Newspaper headlines: Heatwave 'hell' and 'nursery crimes'

By BBC News
Staff

Published

The Times alleges British teenagers are being forced to marry men from countries including Pakistan, India, Bangladesh and the United Arab Emirates - with the men then being granted visas to enter the UK.

This is happening, the paper says, despite allegations that in some cases the women have been raped.

Charities and campaigners accuse officials of failing to block applications, for fear of being called racist.

But the Home Office is quoted saying that it is a "world leader in tackling the horrendous crime of forced marriage".

The Guardian has on its front page a picture of angry opposition supporters in Zimbabwe, marching through Harare.

The paper is concerned that violence - between security forces and those claiming fraud in Monday's elections - means the country has not turned a corner since President Mugabe was ousted in November.

Image source, Getty Images

Eight years after it withdrew from China, Google plans to re-launch a search engine there - according to the Financial Times.

The firm pulled out of the country in 2010, because it was worried about censorship and surveillance by the authorities.

But it is now considering the launch of a search app, that the FT explains "would strictly censor results".

The Telegraph quotes the director of the civil liberties group, Big Brother Watch - Silkie Carlo - saying: "To see a tech giant and government collude to oppress a population is a watershed moment for the digital age."

The Daily Mirror is horrified that an acid-based drain cleaner - nicknamed "face melter" by criminal gangs - can be bought online without any checks.

The Mirror - which is running a "stop acid sales now" campaign - says its journalists were able to buy "One Shot" on several major websites.

The paper calls on the government to immediately make it illegal to purchase such products without a license.

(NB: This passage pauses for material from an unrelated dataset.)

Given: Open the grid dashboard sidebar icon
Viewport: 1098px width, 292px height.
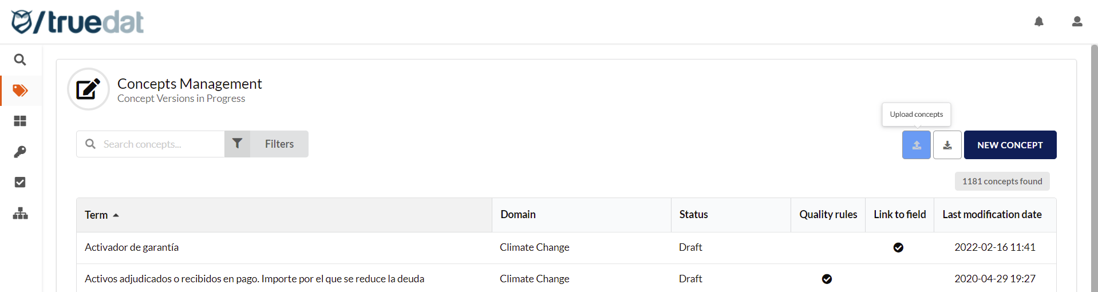Looking at the screenshot, I should pos(20,121).
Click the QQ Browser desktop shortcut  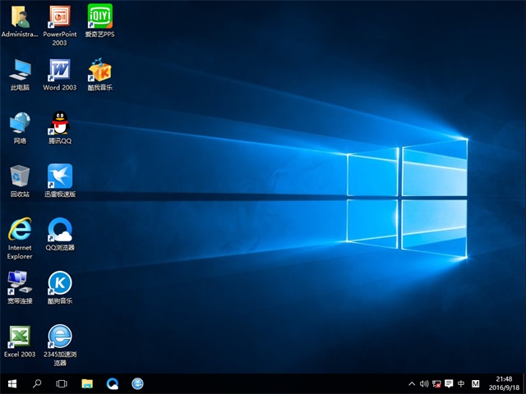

"Nursery crimes" is the main headline in the Sun.

It describes how inspectors criticised a pre-school in East Sussex, because not all staff had a "secure understanding" of how to protect children from becoming radicalised.

Parents are quoted calling the judgement "ludicrous" and "bonkers" - while a local councillor condemns it as "madness gone to the extreme".

Finally, the Daily Mail reflects on the Ofcom report, out today, saying the average person in Britain checks their smartphone every 12 minutes.

"Addicted to our mobiles" is the headline.

There a cartoon depicting a person lost in the desert, crawling on their hands and knees, saying: "My iPhone... My iPhone."